I leave the art class and wend down the steps back to the rest of the campus noticing that the trees thin as I go until it is just bushes and the sun, benches and one thin high cloud high above. A childhood acquaintance calls out my name as we pass, he was the guy who tried to light a metal bench on fire with a bic lighter when we were kids, he has a criminal record already. As I near my next class I see a high school classmate, she smiles, she got into Harvard but is here to save money. Smart. The temperature is surely well over 100 now. It is 3 in the afternoon. These numbers bring a kind of comfort and order amongst it all.
Biology class is one of the core general eds that have to be taken. My high school Bio teacher had hair like drunk saggy cactus and enjoyed sharing the most obscure facts on the planet as though pulled from a boredom holster on his big belt. He spoke like a slurring robot from a 70’s film but seemed as I drifted into failure to really care, his words after class a kind of rope to the waters but a bit too late. A room just had cadavers, one looked like a lot like my aunt who passed away.
There was that story where a student in a basic course had on her table her aunt.

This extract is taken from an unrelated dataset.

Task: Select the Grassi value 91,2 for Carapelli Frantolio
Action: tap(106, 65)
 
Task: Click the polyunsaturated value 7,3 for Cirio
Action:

She was not crying or in shock but was more calm and just not able to see her that way and not wanting to be graded on something tied to the sweet person who bought her a bike when her parents were too poor. I think I would be the same.
The next room I pass now has a teacher that I could swear I saw in an odd band over the summer at a club in Hollywood. The guy for the first three songs had a calculator for a head and throw bread into the crowd. He did a bass solo hanging upside down like a bat. So this is the rest of life.
Biology class proves to be in a building farther away, a zit on the elbow of campus if even that. The building has dust and cobwebs in the corners of windows yet the halls are aglow with neon fliers for lectures and discounts on pizza amongst a visual confetti scream of hundreds of others things. The room is at the end of the last hall. The door is open to a yawning mouth of walls and desks. The heat has made this into a room almost to have the very walls sweat and slouch. The prof has a mustache that seems endless, a mobius strip of wild west follicles above his bow tie.
The class has begun. I am late. The man seems to twitch as I sit and he discusses the double helix of DNA with a voice surprisingly loud and almost enthusiastic as the windows seem to droop and a classmate falls asleep on a sweat stained book beside me. We make lego double helix models in groups. The blocks are brilliantly colored. I fail miserably. My group finishes late. The room seems to darken as people leave not brighten. I apologize to my group, people I just met. All but one smile. The other looks at me blank but eerily does not blink, not even once. I leave the class to get some lunch before heading to my part time job pricing nails and sprinkler heads in the back of an old store.
Wait…was that..no…..it was the bio teacher pulling cans out of the trash. The bag he put them in seems nice and well used. He is now putting the bag in his car.
This cafeteria has a piano in the corner. The thing looks a hundred years old. The food trays and metal rails are institutional somehow even with a sandwich, fries and a coke. The piano looks like a sad little dapper man so far from the tables full of students. Maybe it was alive with rollicking sing alongs decades ago and nobody had the heart to remove the poor thing. The ceiling is high and freshly painted yet there are spider webs in a far corner. Maybe somewhere there are bright festive orange bits of web on a breeze, maybe in a cloud somewhere out of this heat. Maybe there is much more beyond here, maybe it connects somehow, maybe, maybe.
This is the rest of my life, at least another section. I had a dream that a guy looked back and the rear view mirror periodically applied locks to things behind and they moved out of view. Another dream was of all atoms growing odd insect wings and all things just blowing out into a noise of things, a swarm and then nothing at all.
At least I have this sandwich. A least this much makes sense right now.